**Records from a collection**
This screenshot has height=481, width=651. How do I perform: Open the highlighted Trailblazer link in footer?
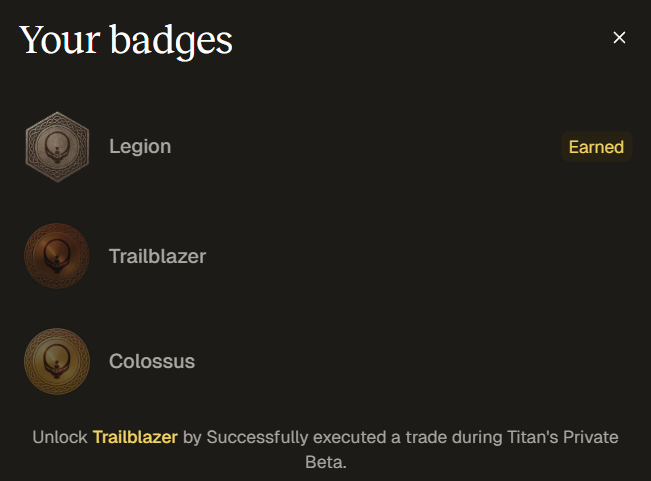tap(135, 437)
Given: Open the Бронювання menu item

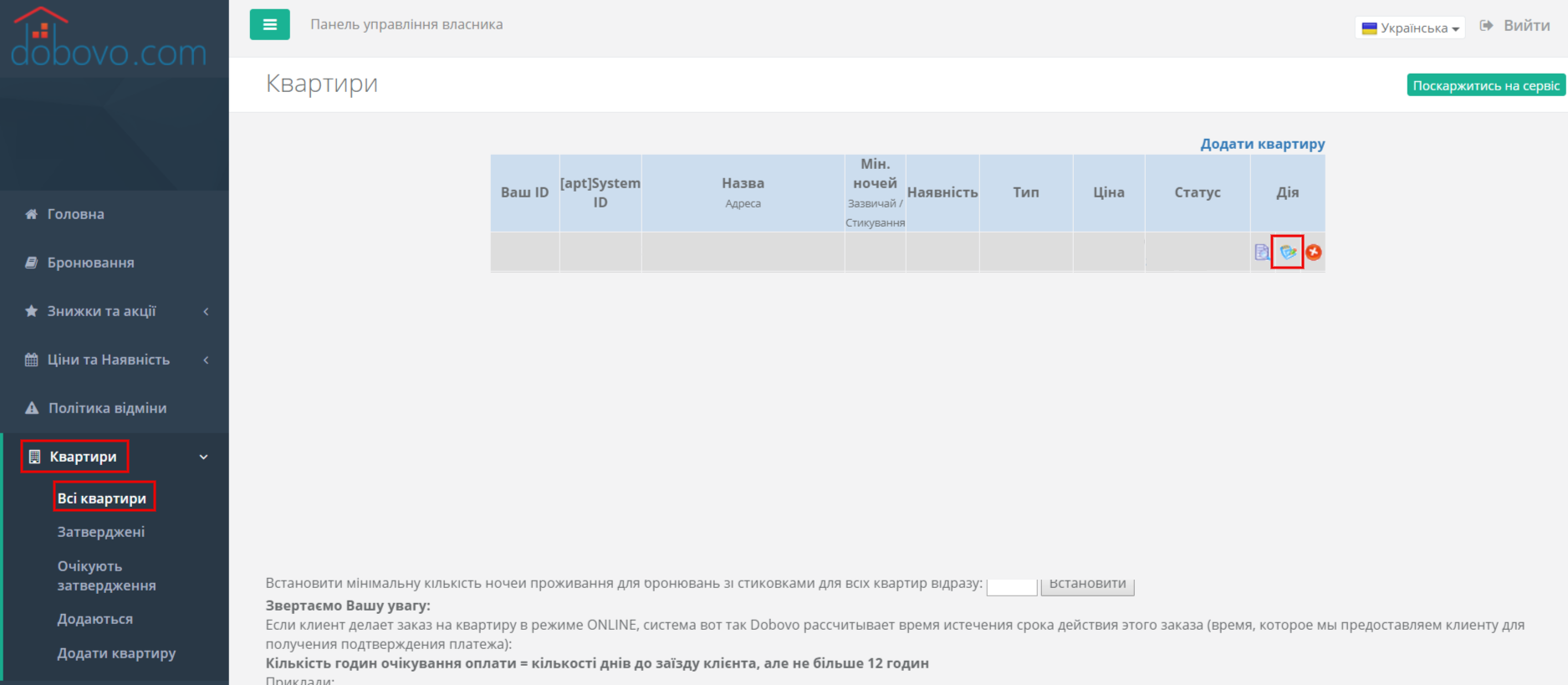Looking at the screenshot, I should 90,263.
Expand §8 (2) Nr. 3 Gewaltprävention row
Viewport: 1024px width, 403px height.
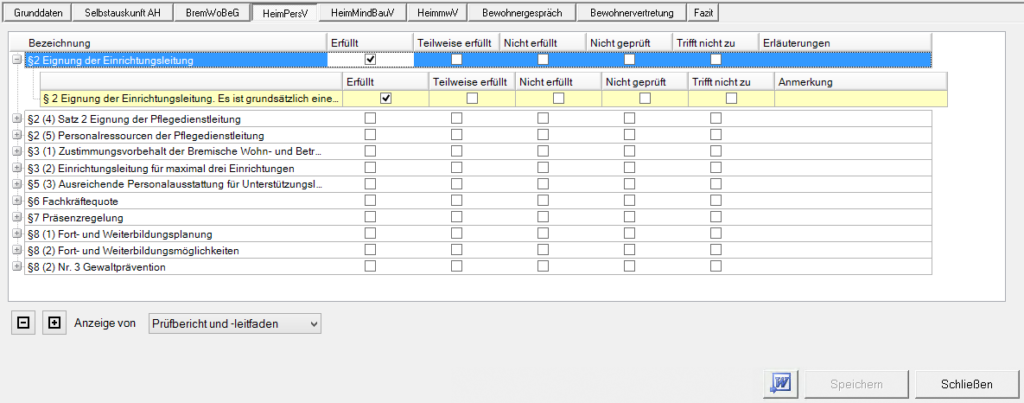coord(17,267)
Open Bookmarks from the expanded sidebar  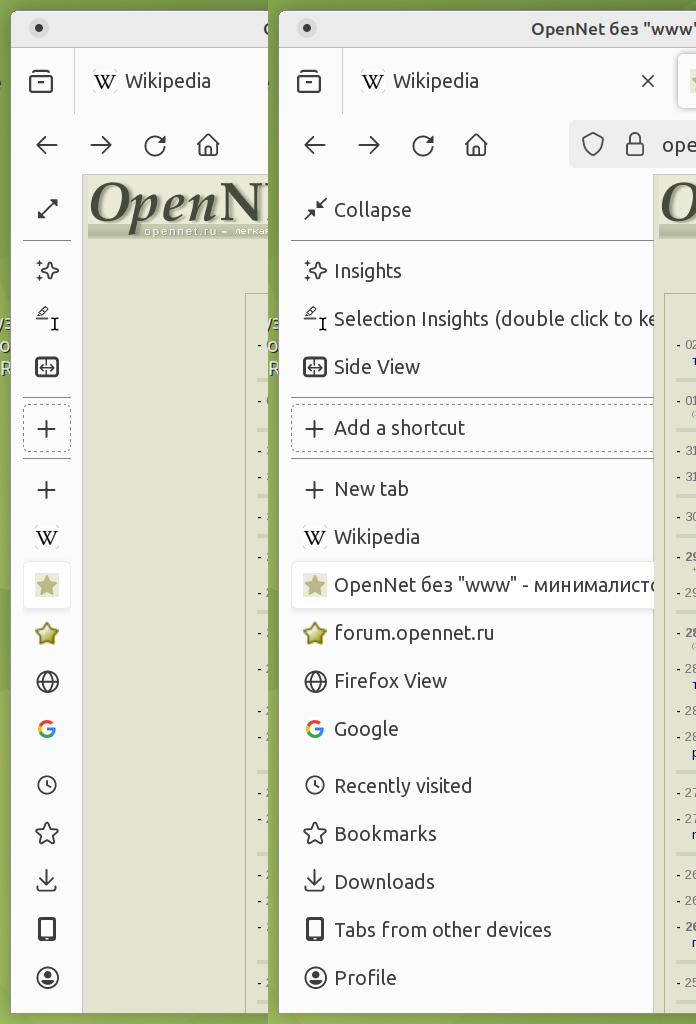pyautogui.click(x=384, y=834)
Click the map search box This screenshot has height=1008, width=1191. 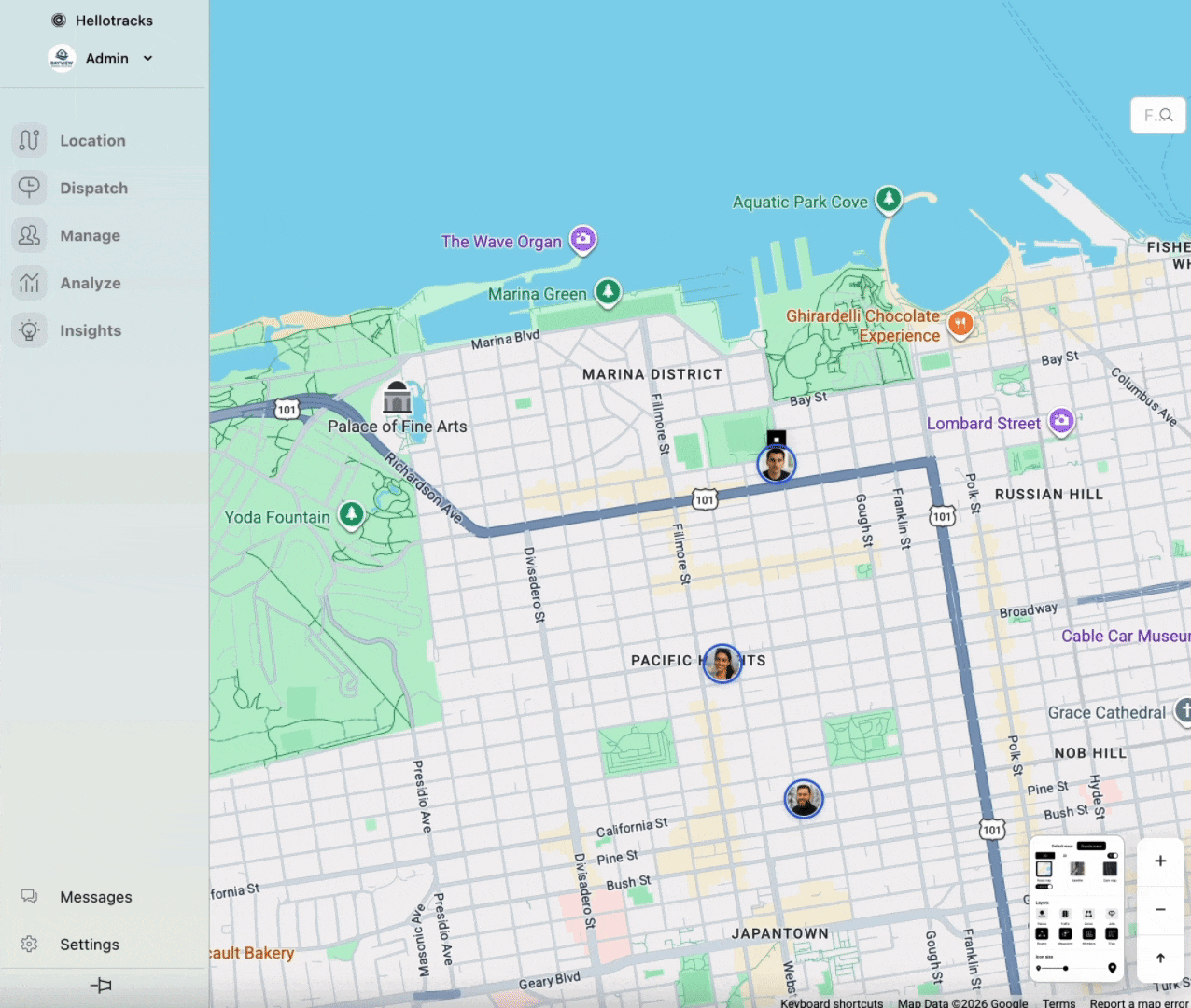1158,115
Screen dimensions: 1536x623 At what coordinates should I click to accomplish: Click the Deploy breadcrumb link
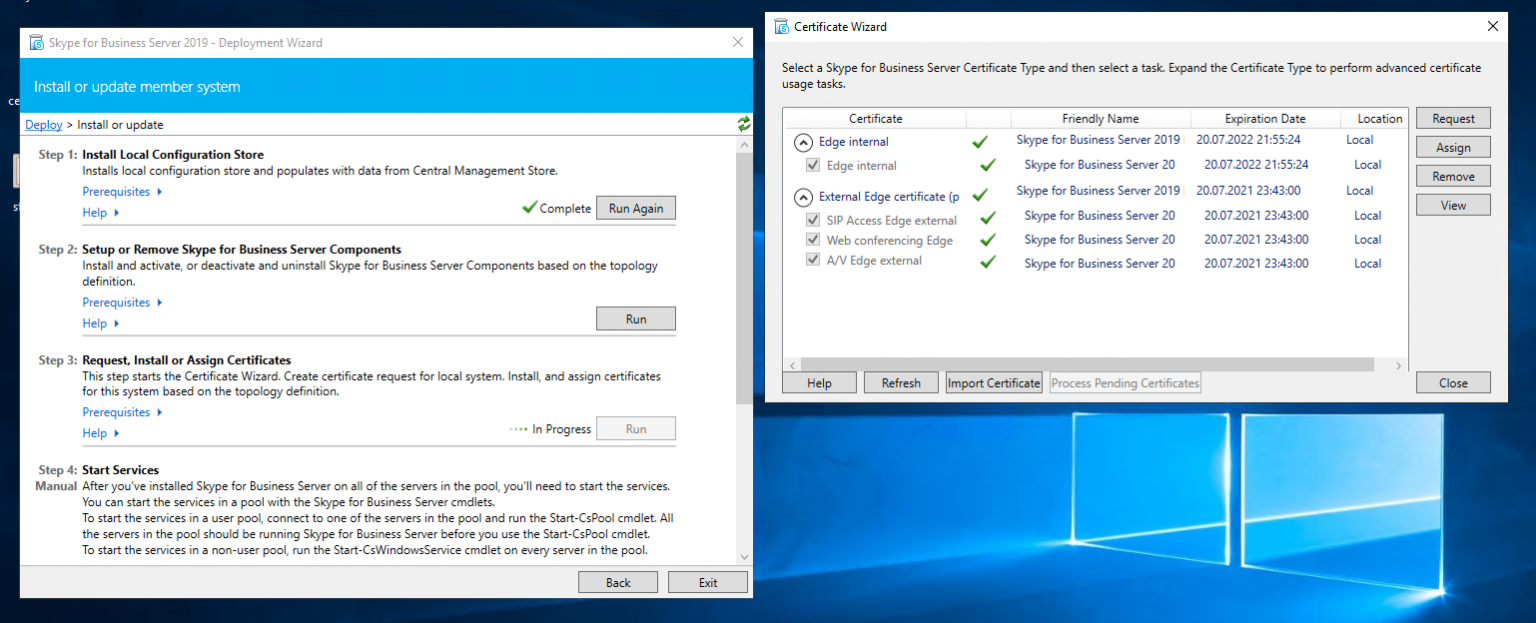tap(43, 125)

**Problem requirements**
Lines from the one holding "Screen dimensions: 1536x623" down to the last line of the entries above must be retyped exactly, inclusive of both, with no pictures and nothing else.

**Result**
Screen dimensions: 1536x623 At what coordinates should I click to accomplish: Click the Deploy breadcrumb link
tap(43, 125)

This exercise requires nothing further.